Епископа в Белый Табор привел иеромонах Серафим. Сначала он хотел, чтобы церковь, построенную в Таборе, освятил епископ из господствующей церкви, но в патриархии задумали поставить настоятелем своего священника, а Серафима обвинили в грехе гордыни. Он и вправду имел обыкновение сравнивать себя с подвижниками древности, которые несли свет истинной веры язычникам и заблудшим овцам, и в общении с патриархией (которая осталась без патриарха, поскольку того в ночь катастрофы не было в Москве) не проявил должного смирения.
Хуже того – он стал почитывать сочинения раскольников 16-го века во главе с протопопом Аввакумом, и очень скоро в одной из проповедей назвал московскую церковь «испроказившеюся».
А тут в Москве случилась еще одна странность. Староверы, никогда не проявлявшие вкуса к миссионерству, вдруг перешли в наступление и стали вербовать себе новых приверженцев. Может, на них так подействовал тот факт, что патриарха всея Руси Бог прибрал вместе со всем, что было за пределами Москвы, а староверческий Московский архиепископ оказался в эту ночь в городе, а потом еще и вылечился «белой землей» от многочисленных старческих хворей, которые должны были вот-вот свести его в могилу.
Этот архиерей и рукоположил епископа для Белого Табора. Серафим не мог претендовать на этот пост, поскольку еще неокончательно перешел в старообрядчество, но епископ Арсений приложил все силы, чтобы это произошло как можно скорее.
И этот самый Арсений неожиданно для многих стал самым верным соратником Тимура Гарина, хотя президент Экумены не скрывал своих атеистических убеждений и не давал православию никакого преимущества перед другими конфессиями. Он вообще обращал мало внимания на религиозную жизнь, считая, что это личное дело каждого верующего и неверующего.

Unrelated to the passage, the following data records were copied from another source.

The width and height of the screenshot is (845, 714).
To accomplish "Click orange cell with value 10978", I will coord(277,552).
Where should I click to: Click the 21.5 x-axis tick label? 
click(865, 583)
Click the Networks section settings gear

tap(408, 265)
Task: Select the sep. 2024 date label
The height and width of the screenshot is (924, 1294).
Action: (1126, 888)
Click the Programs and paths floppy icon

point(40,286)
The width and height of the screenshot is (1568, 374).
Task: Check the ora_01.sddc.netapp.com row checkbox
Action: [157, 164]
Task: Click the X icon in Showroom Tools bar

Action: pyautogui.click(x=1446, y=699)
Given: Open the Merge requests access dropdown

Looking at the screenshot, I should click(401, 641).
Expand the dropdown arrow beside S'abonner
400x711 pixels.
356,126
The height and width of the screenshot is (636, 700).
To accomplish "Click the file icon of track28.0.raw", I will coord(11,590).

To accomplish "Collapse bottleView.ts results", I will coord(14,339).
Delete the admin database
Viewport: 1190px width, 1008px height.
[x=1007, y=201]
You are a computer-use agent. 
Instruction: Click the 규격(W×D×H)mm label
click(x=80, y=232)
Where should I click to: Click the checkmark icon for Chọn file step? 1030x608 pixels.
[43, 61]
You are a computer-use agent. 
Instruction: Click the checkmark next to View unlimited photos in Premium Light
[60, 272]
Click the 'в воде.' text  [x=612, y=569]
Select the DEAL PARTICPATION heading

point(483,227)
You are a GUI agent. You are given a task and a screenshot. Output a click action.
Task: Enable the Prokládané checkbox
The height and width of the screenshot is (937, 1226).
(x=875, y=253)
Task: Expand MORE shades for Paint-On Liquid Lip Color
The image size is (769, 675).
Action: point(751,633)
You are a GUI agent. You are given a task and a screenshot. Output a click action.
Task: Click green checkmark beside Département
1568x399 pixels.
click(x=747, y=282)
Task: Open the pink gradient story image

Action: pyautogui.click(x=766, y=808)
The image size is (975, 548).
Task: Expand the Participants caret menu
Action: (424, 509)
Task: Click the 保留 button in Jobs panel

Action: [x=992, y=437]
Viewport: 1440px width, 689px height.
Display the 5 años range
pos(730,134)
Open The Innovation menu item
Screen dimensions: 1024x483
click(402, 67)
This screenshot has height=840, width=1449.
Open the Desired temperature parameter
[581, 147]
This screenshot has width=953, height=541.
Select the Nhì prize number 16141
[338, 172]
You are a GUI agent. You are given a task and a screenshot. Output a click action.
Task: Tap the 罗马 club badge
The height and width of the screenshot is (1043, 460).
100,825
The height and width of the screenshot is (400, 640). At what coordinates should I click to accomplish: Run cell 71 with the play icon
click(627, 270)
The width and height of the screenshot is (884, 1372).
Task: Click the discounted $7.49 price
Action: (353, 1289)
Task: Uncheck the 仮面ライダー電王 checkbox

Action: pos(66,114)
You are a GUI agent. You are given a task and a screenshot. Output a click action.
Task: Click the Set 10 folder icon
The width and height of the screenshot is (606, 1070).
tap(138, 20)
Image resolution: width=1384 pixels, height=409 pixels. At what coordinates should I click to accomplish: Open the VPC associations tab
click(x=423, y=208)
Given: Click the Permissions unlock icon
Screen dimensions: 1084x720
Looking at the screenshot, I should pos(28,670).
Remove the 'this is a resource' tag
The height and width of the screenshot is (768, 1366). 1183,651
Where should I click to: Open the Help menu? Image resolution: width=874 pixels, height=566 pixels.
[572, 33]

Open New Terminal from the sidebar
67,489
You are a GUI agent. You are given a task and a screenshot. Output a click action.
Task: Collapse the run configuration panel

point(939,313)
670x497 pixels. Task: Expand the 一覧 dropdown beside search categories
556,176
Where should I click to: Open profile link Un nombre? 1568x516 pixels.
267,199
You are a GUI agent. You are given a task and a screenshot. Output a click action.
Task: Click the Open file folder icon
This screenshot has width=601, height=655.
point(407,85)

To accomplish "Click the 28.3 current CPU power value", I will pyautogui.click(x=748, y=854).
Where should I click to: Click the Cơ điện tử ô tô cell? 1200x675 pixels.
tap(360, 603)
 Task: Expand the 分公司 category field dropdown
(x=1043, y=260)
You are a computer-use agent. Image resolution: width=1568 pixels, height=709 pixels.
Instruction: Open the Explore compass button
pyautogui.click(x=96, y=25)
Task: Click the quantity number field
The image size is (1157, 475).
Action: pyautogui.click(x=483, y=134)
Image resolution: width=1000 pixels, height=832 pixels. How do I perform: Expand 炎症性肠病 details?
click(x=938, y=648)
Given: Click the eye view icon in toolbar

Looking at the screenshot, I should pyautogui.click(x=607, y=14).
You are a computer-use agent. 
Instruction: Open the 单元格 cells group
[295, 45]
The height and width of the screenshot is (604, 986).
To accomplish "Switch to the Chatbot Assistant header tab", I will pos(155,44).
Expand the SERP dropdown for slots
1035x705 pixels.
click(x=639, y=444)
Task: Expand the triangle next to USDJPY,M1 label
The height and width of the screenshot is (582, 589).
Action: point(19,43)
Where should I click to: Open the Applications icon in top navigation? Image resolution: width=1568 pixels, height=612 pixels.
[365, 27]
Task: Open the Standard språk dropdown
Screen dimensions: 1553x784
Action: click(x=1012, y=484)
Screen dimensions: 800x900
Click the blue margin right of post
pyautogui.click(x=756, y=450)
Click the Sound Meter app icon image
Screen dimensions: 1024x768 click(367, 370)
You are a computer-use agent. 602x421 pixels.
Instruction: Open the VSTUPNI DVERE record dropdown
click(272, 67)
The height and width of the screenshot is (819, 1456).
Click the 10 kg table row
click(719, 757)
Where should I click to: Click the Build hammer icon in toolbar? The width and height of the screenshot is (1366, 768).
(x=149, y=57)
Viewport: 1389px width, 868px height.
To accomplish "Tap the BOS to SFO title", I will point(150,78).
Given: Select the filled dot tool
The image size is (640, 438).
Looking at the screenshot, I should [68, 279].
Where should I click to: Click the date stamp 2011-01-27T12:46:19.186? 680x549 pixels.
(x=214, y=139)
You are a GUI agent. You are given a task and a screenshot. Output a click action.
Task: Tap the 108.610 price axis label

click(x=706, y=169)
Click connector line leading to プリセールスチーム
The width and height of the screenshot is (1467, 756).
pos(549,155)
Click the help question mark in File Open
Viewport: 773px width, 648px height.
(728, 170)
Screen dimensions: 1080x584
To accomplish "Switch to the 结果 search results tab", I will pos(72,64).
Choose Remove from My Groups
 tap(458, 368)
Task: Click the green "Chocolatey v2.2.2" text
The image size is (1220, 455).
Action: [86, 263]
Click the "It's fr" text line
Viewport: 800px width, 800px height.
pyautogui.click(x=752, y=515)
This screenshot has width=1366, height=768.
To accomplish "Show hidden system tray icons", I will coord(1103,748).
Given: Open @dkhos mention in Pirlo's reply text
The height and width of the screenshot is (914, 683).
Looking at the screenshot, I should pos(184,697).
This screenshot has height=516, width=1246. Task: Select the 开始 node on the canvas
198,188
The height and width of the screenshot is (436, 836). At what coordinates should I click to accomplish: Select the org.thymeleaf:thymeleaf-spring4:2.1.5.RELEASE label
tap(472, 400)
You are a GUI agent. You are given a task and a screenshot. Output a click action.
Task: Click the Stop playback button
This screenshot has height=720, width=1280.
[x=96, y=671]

Но самое главное – епископа любили все дачники и табориты чуть ли не поголовно.
Верующие и неверующие, православные и иноверцы, те, кто видел его лично, и те, кто только слышал о нем от других.
Появление Арсения в Белом Таборе очень усилило позиции Гарина. И Варяг, окончательно поняв, что купить президента Экумены не удастся, стал лихорадочно думать, нельзя ли устранить его так, чтобы соратники Гарина во главе с Шороховым и Арсением не сплотили свои ряды еще крепче, а наоборот, стали сговорчивее и приняли условия, которые он, Варяг, им предложит.
Например, похитить Гарина и шантажировать остальных, угрожая убить их любимого вождя в случае неповиновения.
Интересно, однако, кто может организовать такую акцию, если у Гарина в охране – элитные бойцы, а у Варяга нет даже порядочного киллера. И это при том, что киллеру проще – подобрался метров на пятьсот, один меткий выстрел из винтовки с оптическим прицелом, и дело сделано.
А чтобы похитить президента Экумены, надо не только подобраться к нему вплотную, но еще и уйти от погони, а потом поддерживать связь с соратниками похищенного, ежечасно доказывать, что он жив и передавать свои требования, рискуя, что противник может засечь переговоры, и в один прекрасный момент прямо на голову похитителей свалится десант.
Нет, этот вариант тоже казался нереальным. А других вариантов приручения правительства Экумены у Варяга не было.
Золото в горах Шамбалы иссякло как-то неожиданно быстро. Угасание золотой лихорадки длилось гораздо меньше, чем ее пик. Может быть, это произошло оттого, что на истощенные прииски обрушилась новая многочисленная волна золотоискателей – тех, которые долго раскачивались, зато потом повалили валом и разом подобрали последние крохи.
Золота никогда не хватает на всех, и многим из новоприбывших ничего не досталось. И самородков, ни даже золотого песка, который пытались мыть в горных речках. Сначала он там был, но кончился еще быстрее, чем самородки в горных жилах. ходили слухи, что золото еще есть где-то в глубине скальных пород и в сердце обширных горных массивов, куда можно добраться только с большим риском для жизни и специальным альпинистским снаряжением.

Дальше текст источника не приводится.